Carbonyl reducing 17 beta-hydroxysteroid dehydrogenase from the filamentous fungus Cochliobolus lunatus.

Abstract

Hydroxysteroid dehydrogenases (HSDs) which catalyse reversible oxidoreduction of ketosteroids and their respective hydroxysteroids have often been found to have additional substrate specificities towards nonsteroidal ketones, aldehydes and quinones (Maser, 1995). In mammals, such pluripotent enzymes were found in peripheral (Boutin, 1986; Hara et al., 1986;Hara et al. 1986a; Sawada et al., 1988; Klein et al., 1992; Maser and Bannenberg, 1994; Deyashiki et al., 1994; Ohara et al., 1994; Maser, 1995; Oppermann et al., 1995) as well as steroidogenic tissues (Tanaka et al., 1992; Nakajin et al., 1994; Jarabak et al., 1996). They were supposed to be involved in the detoxification of xenobiotic carbonyl compounds in addition to their role in the metabolism of endogenous steroids, prostaglandins, and quinones (Maser and Bannenberg, 1994; Oppermann et al., 1995).
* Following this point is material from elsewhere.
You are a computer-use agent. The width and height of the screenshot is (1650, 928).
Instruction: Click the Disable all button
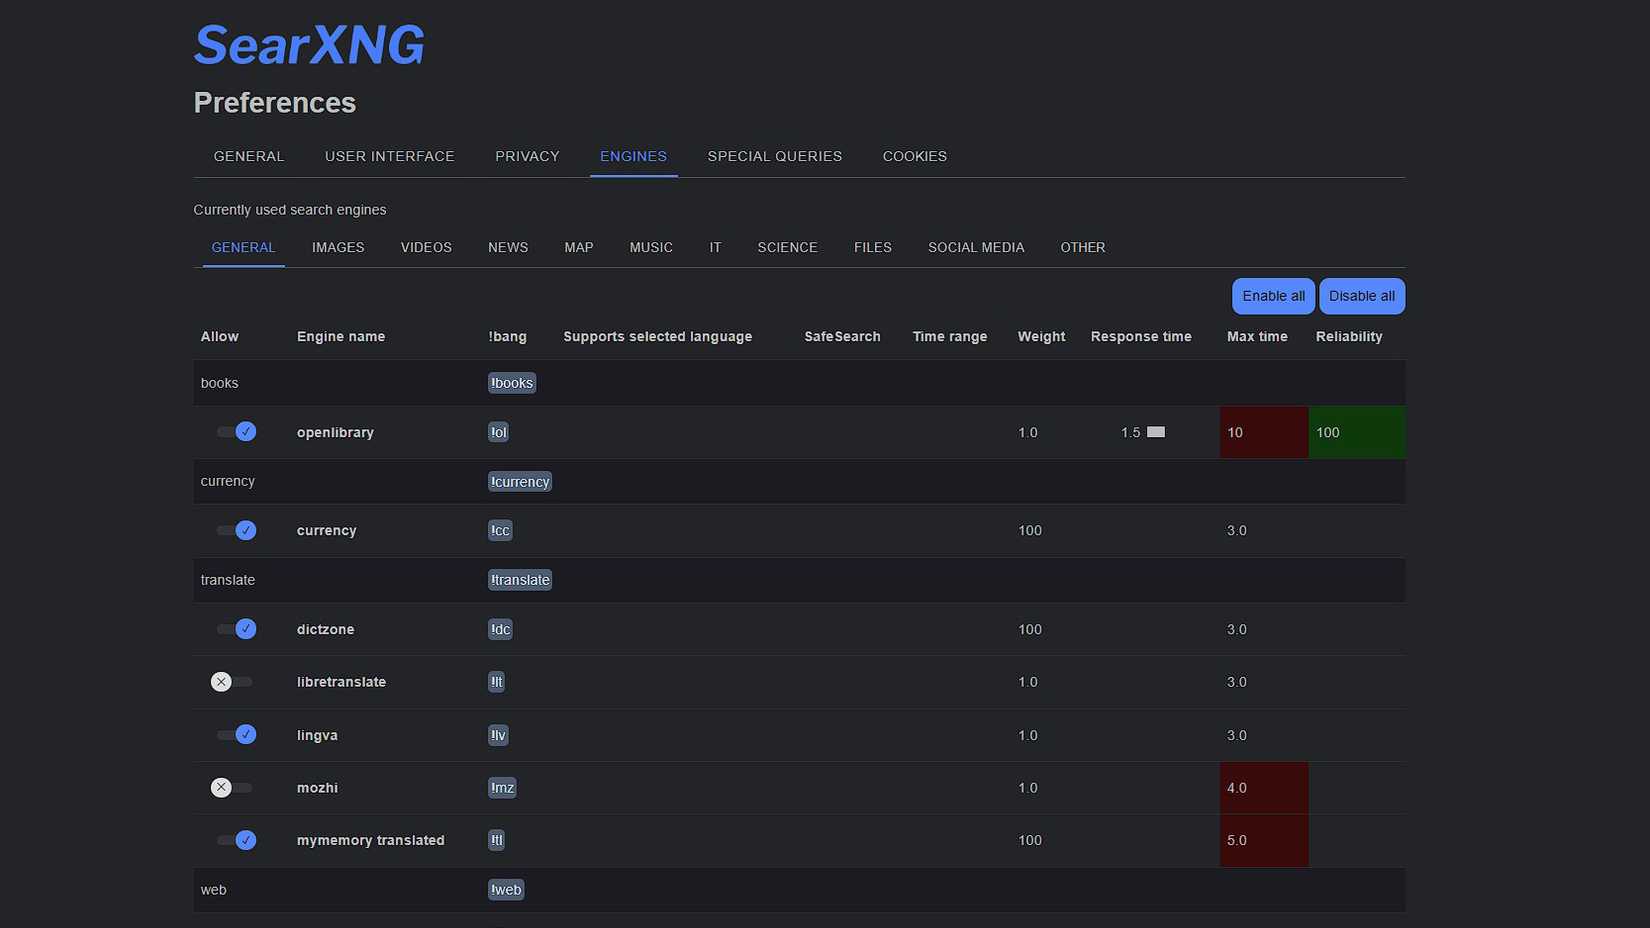pos(1361,296)
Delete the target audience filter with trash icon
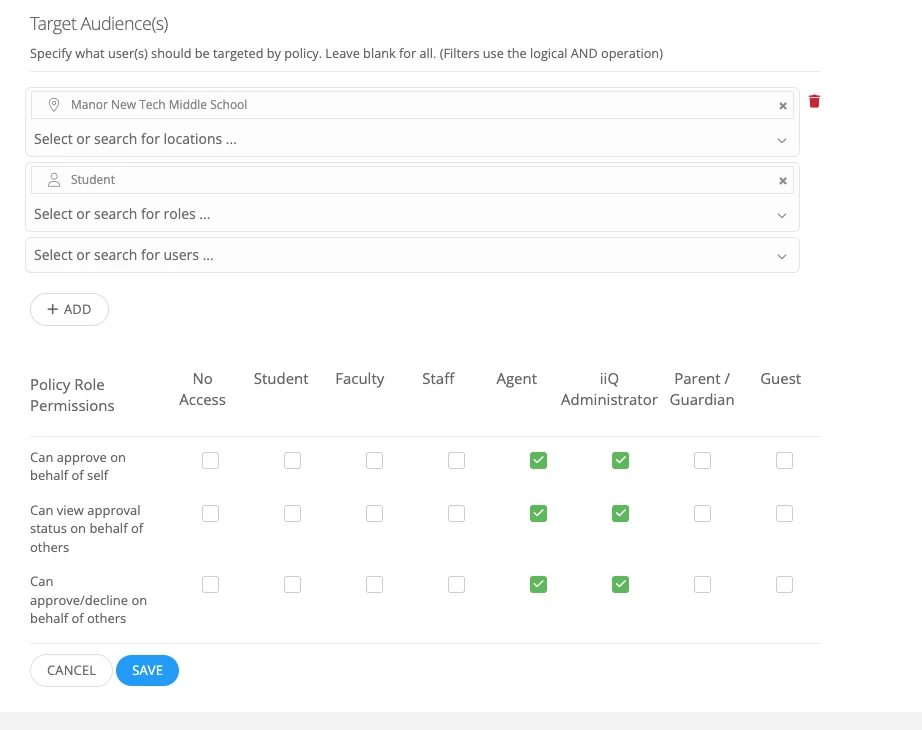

In microorganisms it has been shown for some bacterial HSDs that they have the versatility to accept steroidal as well as non-steroidal substrates (Oppermann et al., 1993; Maser, 1995). On the other hand, pluripotency of fungal HSD has not been discovered. Recently, 17β-hydroxysteroid dehydrogenase (17β-HSD) from the fungus Cochliobolus lunatus was purified and some of its molecular and kinetic properties were characterized (Lanisnik Rižner et al., 1996). In the present paper we provide further characterization of this enzyme and also some data indicating that it is a fungal enzyme with carbonyl reductase activity.